Да, вот в чем дело: я хотела, чтобы меня отговорили, потому что не уверена, что хочу ехать.
Я иду за продавщицей к примерочной и закрываю дверь. Обожаю Нью-Йорк. Я здесь счастлива. Это мой дом.
…И все-таки почему-то я постоянно думаю о словах Джордан, о том, что она сказала, когда мы поссорились на кухне. «Что дальше, Эмма Ли?»
Ну, и что же дальше? Платье я уже надела. Застегиваю молнию и пуговицы и подхожу к зеркалу так близко, что оно запотевает. Я смотрю себе прямо в зрачок.
— Я еду в Италию, — говорю я, ожидая собственной реакции. — В Италию. В Италию!
— Италия прекрасна! — говорит продавщица, используя мои слова как повод войти. — И это платье тоже!
Мне кажется, говорит голос, пока я стою у кассы — я покупаю платье и пару серо-зеленых замшевых шортов, которые я не примеряла, но уверена, что подойдут, — мне кажется, что я ожидала вот чего: Пикси: «Очуметь, ты даже никого не знаешь в Милане!» Джордан: «Вспомни, какой ты приехала из-за границы в тот раз!» Мохини: «Как же твое образование?»

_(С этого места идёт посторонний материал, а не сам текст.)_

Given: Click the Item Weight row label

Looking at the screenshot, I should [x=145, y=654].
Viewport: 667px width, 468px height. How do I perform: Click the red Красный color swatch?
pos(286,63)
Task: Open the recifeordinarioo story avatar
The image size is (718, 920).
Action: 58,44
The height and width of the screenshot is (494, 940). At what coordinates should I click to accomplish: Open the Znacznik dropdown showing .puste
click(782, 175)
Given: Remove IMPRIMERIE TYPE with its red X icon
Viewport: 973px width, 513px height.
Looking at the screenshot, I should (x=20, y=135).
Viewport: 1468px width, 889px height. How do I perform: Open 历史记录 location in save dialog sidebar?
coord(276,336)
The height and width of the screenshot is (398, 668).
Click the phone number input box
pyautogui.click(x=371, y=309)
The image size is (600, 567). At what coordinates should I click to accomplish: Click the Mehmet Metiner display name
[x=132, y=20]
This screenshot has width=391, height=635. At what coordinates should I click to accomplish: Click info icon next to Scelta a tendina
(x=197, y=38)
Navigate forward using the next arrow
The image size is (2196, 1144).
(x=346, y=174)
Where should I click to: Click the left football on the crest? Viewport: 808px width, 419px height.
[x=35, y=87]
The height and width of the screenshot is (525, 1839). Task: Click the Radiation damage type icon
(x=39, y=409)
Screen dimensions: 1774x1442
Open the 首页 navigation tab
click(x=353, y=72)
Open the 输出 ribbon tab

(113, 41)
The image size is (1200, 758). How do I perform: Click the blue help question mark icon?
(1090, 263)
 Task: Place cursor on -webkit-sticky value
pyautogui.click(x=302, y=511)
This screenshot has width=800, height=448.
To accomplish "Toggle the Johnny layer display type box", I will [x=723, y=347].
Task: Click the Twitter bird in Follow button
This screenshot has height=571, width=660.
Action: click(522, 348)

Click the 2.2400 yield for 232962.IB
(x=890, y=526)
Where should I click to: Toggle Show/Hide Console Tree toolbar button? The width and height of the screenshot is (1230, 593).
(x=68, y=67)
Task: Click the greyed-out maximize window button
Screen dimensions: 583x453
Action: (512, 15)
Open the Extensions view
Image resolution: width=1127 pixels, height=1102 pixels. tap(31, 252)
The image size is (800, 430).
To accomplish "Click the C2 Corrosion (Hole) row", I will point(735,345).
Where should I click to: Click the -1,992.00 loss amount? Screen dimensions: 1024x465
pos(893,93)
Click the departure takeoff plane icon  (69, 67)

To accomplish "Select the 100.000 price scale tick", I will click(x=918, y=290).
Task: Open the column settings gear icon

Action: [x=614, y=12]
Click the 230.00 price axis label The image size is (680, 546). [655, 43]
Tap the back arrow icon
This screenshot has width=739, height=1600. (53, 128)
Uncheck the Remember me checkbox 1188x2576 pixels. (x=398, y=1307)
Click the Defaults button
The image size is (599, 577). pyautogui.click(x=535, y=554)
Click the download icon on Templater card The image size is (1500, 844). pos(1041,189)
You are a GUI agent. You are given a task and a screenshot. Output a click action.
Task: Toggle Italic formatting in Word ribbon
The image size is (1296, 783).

— С вас тысяча четыреста сорок.
Только они этого не сказали. Я отдаю деньги и осматриваюсь. Манекен «Донны Каран», который раньше стоял в брючном двубортном костюме, теперь валяется на полу, руки-ноги раскиданы. Туловище одевают в шоколадный узкий комбинезончик: «гимнастический купальник, только в четыре раза дороже», как говорит мама.